> SOURCE DATA:

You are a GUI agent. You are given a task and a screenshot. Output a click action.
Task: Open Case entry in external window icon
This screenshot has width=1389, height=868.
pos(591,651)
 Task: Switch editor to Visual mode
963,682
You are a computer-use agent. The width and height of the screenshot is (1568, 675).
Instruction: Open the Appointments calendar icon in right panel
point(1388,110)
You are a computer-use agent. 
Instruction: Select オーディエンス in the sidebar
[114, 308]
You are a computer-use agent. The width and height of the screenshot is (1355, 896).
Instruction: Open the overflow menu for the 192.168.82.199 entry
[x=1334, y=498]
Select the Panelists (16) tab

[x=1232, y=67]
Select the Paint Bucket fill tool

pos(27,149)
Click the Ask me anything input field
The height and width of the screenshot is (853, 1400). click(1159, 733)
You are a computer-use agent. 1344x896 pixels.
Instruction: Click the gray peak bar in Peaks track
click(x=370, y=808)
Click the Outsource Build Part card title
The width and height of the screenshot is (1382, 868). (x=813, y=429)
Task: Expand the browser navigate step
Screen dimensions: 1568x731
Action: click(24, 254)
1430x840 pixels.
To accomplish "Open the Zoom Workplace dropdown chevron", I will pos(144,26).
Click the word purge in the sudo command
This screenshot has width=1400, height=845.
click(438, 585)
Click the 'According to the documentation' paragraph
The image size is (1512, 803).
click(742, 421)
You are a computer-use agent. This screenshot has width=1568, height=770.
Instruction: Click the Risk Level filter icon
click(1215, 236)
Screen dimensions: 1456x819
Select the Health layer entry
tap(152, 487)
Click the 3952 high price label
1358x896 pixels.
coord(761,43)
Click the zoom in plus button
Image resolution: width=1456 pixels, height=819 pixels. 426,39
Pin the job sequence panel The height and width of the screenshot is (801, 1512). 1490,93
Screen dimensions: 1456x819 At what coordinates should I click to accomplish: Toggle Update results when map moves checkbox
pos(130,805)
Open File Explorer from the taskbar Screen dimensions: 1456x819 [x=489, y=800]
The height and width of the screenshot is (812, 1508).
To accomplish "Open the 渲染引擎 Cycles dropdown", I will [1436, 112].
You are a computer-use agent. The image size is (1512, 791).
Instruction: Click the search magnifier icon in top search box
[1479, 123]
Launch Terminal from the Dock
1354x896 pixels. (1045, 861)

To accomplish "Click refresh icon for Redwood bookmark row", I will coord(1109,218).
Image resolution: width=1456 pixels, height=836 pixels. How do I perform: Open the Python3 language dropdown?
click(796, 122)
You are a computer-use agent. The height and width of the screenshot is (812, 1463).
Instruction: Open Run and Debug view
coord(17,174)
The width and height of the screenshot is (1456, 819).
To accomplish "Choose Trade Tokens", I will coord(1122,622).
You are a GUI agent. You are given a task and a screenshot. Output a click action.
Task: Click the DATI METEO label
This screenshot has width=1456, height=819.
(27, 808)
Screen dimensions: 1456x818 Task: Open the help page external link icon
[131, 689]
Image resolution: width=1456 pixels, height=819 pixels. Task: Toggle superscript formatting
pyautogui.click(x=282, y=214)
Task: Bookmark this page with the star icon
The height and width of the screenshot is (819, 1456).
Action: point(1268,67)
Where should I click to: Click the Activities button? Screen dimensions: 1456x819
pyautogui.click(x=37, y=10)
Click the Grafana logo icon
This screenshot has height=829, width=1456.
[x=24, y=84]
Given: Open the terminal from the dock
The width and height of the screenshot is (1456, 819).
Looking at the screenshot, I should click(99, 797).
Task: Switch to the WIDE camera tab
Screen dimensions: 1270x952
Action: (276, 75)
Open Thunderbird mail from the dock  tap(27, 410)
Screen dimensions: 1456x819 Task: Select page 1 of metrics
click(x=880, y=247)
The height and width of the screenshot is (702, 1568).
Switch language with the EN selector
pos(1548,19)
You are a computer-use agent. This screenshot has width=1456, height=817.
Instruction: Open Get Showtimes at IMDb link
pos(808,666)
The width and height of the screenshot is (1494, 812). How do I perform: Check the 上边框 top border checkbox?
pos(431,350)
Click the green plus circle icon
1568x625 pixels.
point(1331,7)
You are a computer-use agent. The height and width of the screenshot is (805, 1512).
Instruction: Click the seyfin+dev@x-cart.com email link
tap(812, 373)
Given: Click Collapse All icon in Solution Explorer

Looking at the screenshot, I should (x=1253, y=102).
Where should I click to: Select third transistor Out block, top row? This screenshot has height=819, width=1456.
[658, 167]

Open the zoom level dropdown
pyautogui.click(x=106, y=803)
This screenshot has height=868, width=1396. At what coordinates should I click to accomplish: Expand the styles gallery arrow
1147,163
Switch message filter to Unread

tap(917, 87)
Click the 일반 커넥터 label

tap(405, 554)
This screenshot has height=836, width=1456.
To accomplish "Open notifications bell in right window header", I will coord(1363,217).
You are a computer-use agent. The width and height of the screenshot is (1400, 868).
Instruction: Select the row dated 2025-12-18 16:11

> EXERCISE PROMPT:
Make a list of all lines in the data that contain "window".

> RESPONSE TO THE TASK:
Task: Open Case entry in external window icon
To accomplish "Open notifications bell in right window header", I will coord(1363,217).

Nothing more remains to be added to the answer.